Collected data entries:
____
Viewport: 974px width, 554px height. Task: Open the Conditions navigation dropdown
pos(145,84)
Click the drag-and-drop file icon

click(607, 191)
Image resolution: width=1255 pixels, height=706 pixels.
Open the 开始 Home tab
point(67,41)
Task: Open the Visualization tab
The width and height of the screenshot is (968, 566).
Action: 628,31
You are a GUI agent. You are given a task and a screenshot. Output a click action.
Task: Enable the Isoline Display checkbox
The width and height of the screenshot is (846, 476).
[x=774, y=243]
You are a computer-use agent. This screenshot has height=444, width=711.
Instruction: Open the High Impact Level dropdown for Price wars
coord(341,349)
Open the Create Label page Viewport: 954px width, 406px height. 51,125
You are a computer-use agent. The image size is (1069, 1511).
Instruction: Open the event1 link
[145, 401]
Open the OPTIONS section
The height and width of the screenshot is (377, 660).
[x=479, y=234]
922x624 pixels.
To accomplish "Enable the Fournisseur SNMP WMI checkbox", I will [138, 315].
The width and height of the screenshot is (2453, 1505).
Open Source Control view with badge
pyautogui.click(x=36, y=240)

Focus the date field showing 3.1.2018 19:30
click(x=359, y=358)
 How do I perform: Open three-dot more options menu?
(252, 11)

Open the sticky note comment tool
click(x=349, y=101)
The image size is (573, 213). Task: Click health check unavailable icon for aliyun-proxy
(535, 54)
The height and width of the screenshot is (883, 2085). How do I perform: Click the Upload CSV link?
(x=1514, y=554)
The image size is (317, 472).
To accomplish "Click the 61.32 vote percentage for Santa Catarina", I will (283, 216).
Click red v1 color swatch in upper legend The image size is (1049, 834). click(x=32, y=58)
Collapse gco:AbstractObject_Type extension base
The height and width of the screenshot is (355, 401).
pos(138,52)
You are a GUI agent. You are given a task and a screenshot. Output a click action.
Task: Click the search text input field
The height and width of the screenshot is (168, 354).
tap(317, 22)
____
Can you retype the records word for word, from the first line up to and including the line with "Action: 628,31"?

Viewport: 974px width, 554px height. Task: Open the Conditions navigation dropdown
pos(145,84)
Click the drag-and-drop file icon

click(607, 191)
Image resolution: width=1255 pixels, height=706 pixels.
Open the 开始 Home tab
point(67,41)
Task: Open the Visualization tab
The width and height of the screenshot is (968, 566).
Action: 628,31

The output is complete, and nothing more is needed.